Langit masih kelam ketika Kael dan Eldoria berdiri di atas reruntuhan, napas mereka terengah setelah pertempuran yang baru saja usai. Para musuh yang bisa menghapus keberadaan mereka telah mundur, tapi Kael tahu ini bukan akhir—melainkan awal dari sesuatu yang jauh lebih besar.
Eldoria menyarungkan pedangnya, matanya masih menyapu sekeliling dengan waspada. "Mereka terlalu kuat untuk sekadar kaki tangan biasa," gumamnya.
Kael mengangguk, masih memikirkan apa yang baru saja dia lakukan. Menutup celah dalam hukum ruang bukanlah hal yang mudah, tetapi dia berhasil. Itu berarti pemahamannya telah berkembang lebih jauh—hanya saja, dia belum tahu seberapa jauh.
"Eldoria," katanya sambil menatap langit, "aku harus mencari tahu lebih dalam tentang hukum ini. Jika mereka bisa menghapus keberadaan seseorang, itu berarti ada hukum yang lebih tinggi yang belum aku pahami."
Eldoria menatapnya dalam-dalam. "Apa kau yakin ini bukan jebakan?"
Kael menghela napas. "Mungkin, tapi aku tidak bisa hanya menunggu mereka datang lagi tanpa persiapan."
Eldoria mengangguk. "Baiklah. Lalu, apa rencanamu?"
Sebelum Kael sempat menjawab, sebuah suara dari belakang mereka membuat keduanya menoleh.
"Kalian berdua cukup mengesankan," ujar seseorang dengan suara tenang.
Dari balik bayangan, seorang pria bertubuh tinggi muncul, jubah hitamnya berkibar tertiup angin. Rambutnya panjang berwarna perak, dan matanya memancarkan cahaya biru yang aneh.
Kael langsung mengangkat kewaspadaannya. "Siapa kau?"
Pria itu tersenyum tipis. "Seseorang yang mengawasi dari kejauhan. Aku tidak berniat bertarung… setidaknya, belum."
Eldoria mencengkeram gagang pedangnya. "Apa maksudmu?"
Pria itu berjalan mendekat dengan tenang. "Aku sudah lama mengamati pergerakan kalian. Kael, kau telah melangkah ke jalur yang sangat berbahaya. Jika kau terus maju, tidak akan ada jalan untuk kembali."
Kael menatapnya tajam. "Aku tidak pernah berniat untuk kembali."
Pria itu tersenyum kecil. "Bagus. Maka, izinkan aku memberikan sedikit petunjuk."
Dia mengangkat tangannya, dan tiba-tiba, ruang di sekitar mereka bergetar. Cahaya keunguan muncul di udara, membentuk simbol-simbol aneh yang tampaknya bukan dari dunia ini.

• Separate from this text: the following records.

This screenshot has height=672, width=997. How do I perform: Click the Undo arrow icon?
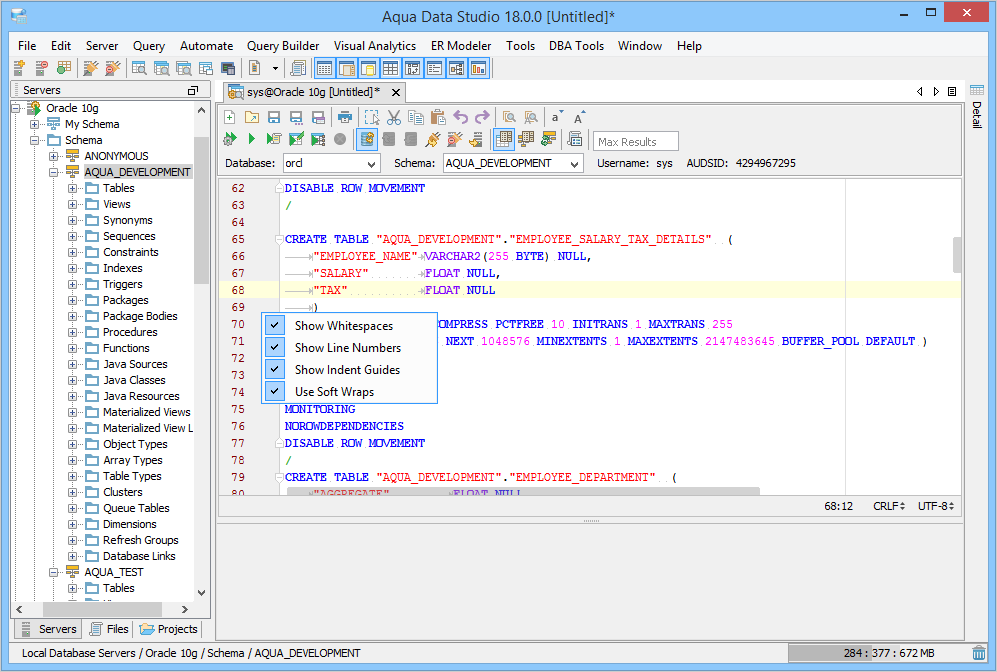tap(460, 117)
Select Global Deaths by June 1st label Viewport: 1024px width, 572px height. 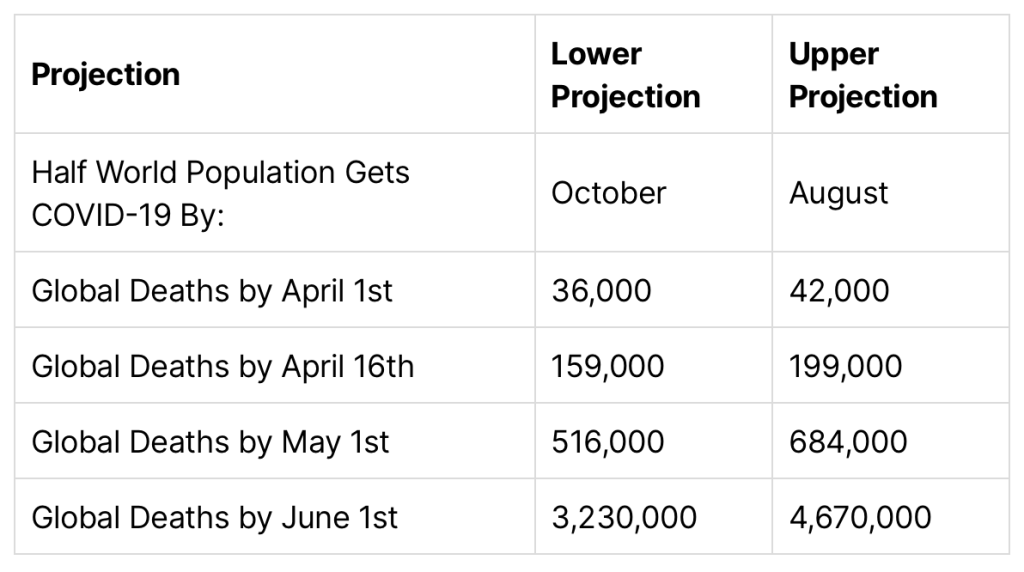pyautogui.click(x=214, y=518)
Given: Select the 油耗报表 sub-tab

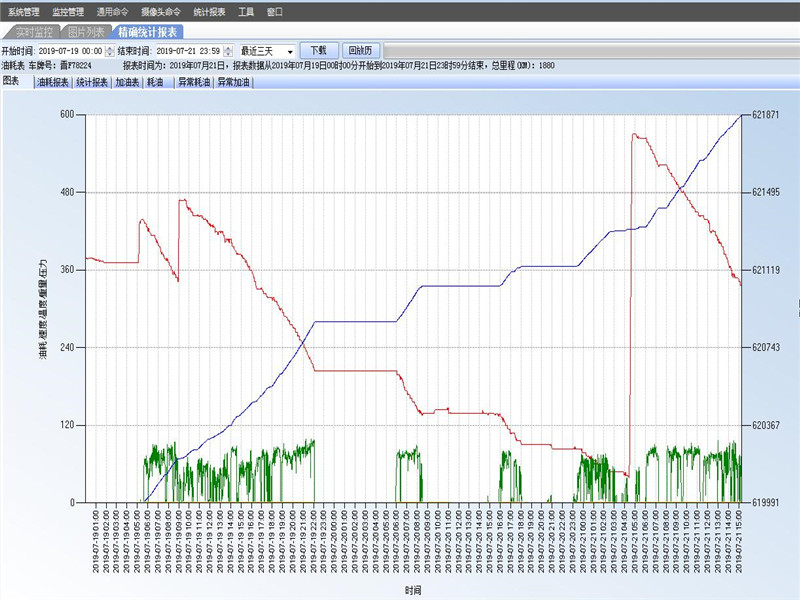Looking at the screenshot, I should pyautogui.click(x=53, y=83).
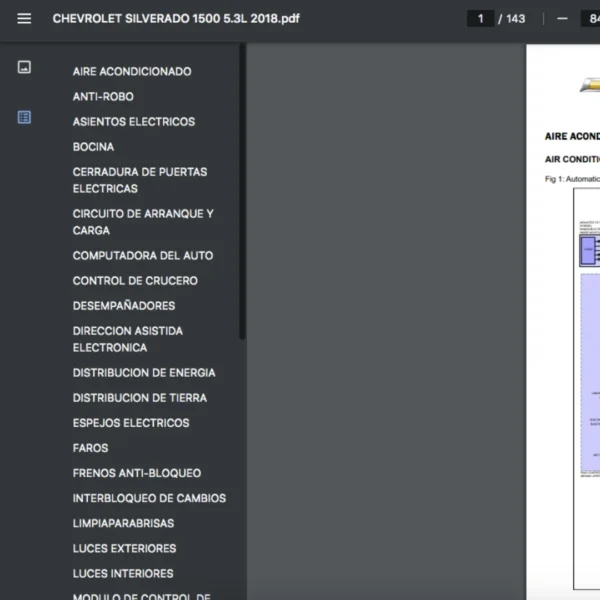Image resolution: width=600 pixels, height=600 pixels.
Task: Click the page number input field
Action: click(x=480, y=19)
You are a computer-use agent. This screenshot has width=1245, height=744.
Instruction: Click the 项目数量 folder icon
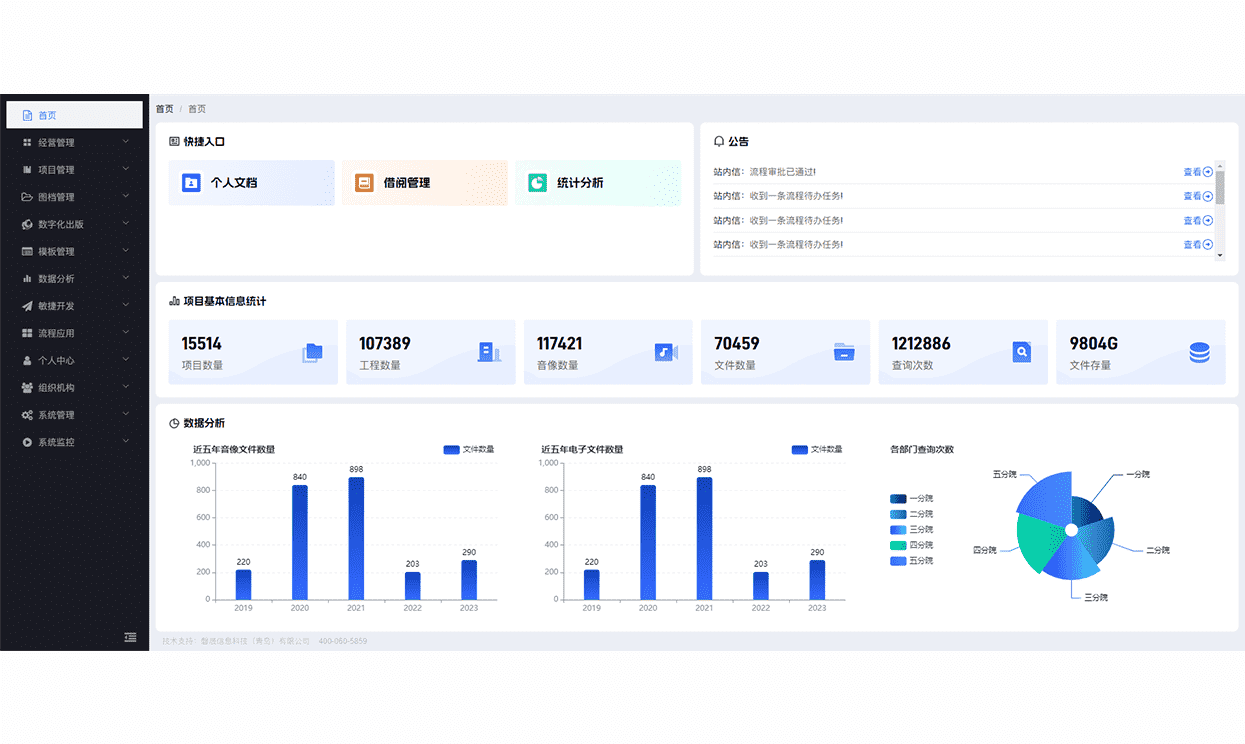pyautogui.click(x=312, y=352)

"Ini adalah pecahan hukum yang mereka gunakan," kata pria itu. "Sebuah teknik yang tidak hanya menyembunyikan eksistensi, tetapi juga menulis ulang realitas itu sendiri."
Kael mengamati simbol-simbol itu dengan penuh konsentrasi. Ada sesuatu yang terasa familiar, seolah dia hampir bisa memahaminya… tapi belum cukup.

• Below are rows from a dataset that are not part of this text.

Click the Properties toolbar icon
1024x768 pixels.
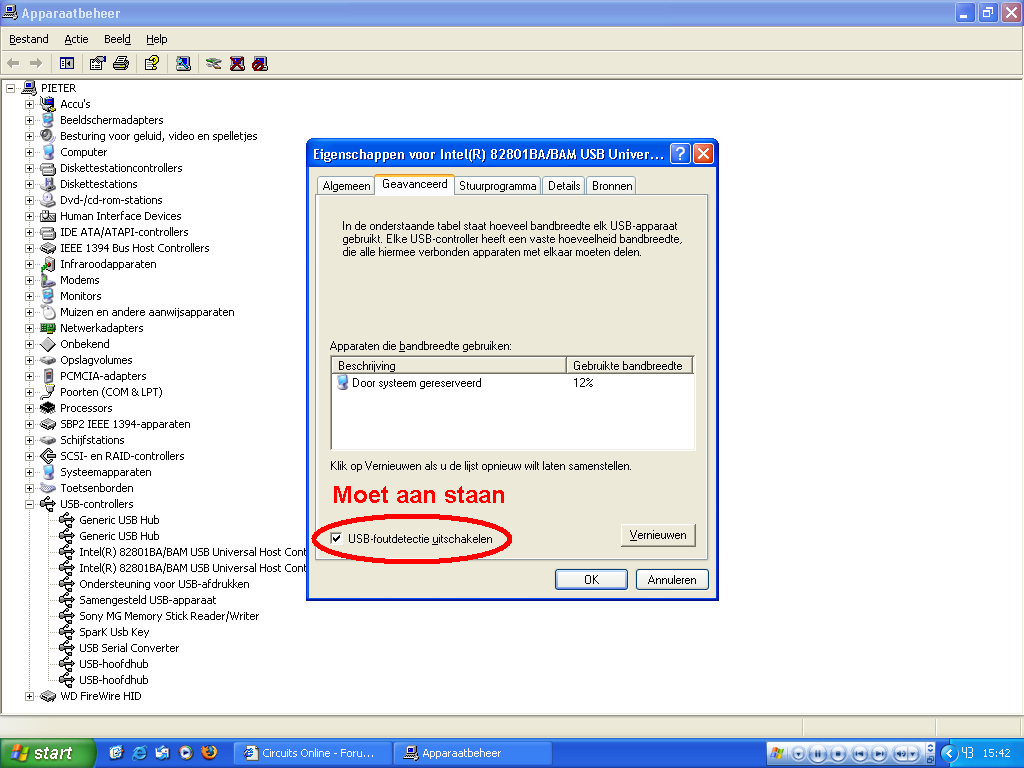click(x=97, y=63)
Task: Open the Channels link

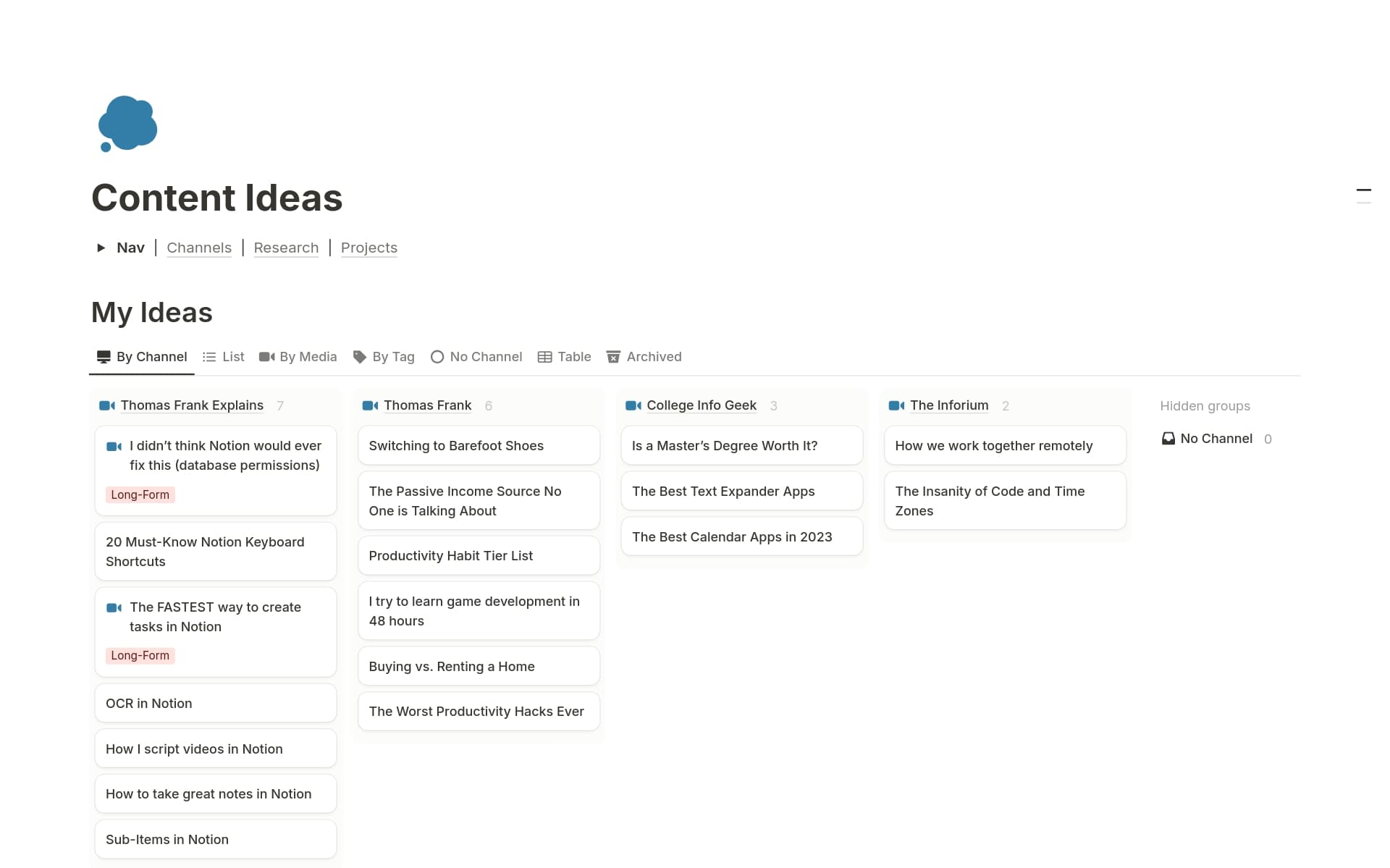Action: point(199,248)
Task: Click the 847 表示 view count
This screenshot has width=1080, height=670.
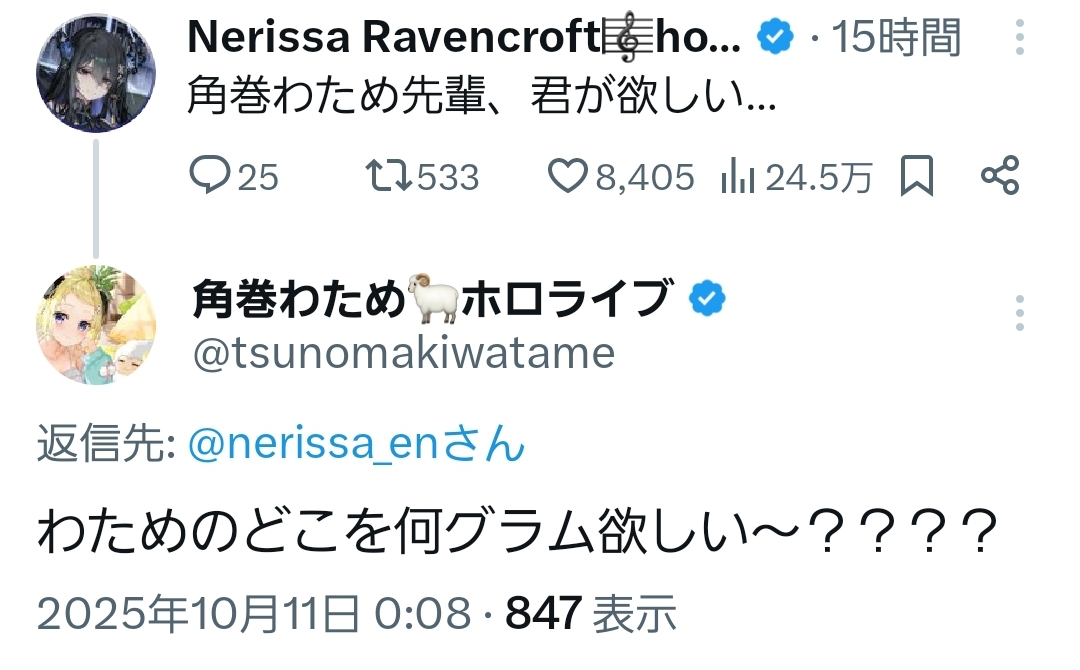Action: [591, 613]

"Kenapa kau menunjukkan ini padaku?" tanyanya.
Pria itu menatapnya dengan serius. "Karena kau adalah satu-satunya yang mungkin bisa menghancurkan mereka. Tapi kau masih terlalu lemah."
Eldoria menggeram. "Jika kau hanya ingin menghina kami, lebih baik pergi."
Pria itu tertawa kecil. "Bukan hinaan. Ini adalah fakta. Jika kau ingin melawan mereka, kau harus melampaui batas yang ada."
Kael mengepalkan tangannya. "Dan bagaimana caranya?"
Pria itu menyeringai. "Kau harus memahami hukum di balik asal-usul segala sesuatu. Kau harus melangkah ke tingkat yang lebih tinggi."
Kael terdiam. Kata-kata itu bergema dalam pikirannya.
Eldoria melirik Kael dengan khawatir. "Apa maksudnya?"
Kael menghela napas dalam. "Dia berbicara tentang sesuatu yang lebih dari sekadar hukum ruang atau materi… Dia berbicara tentang hukum penciptaan."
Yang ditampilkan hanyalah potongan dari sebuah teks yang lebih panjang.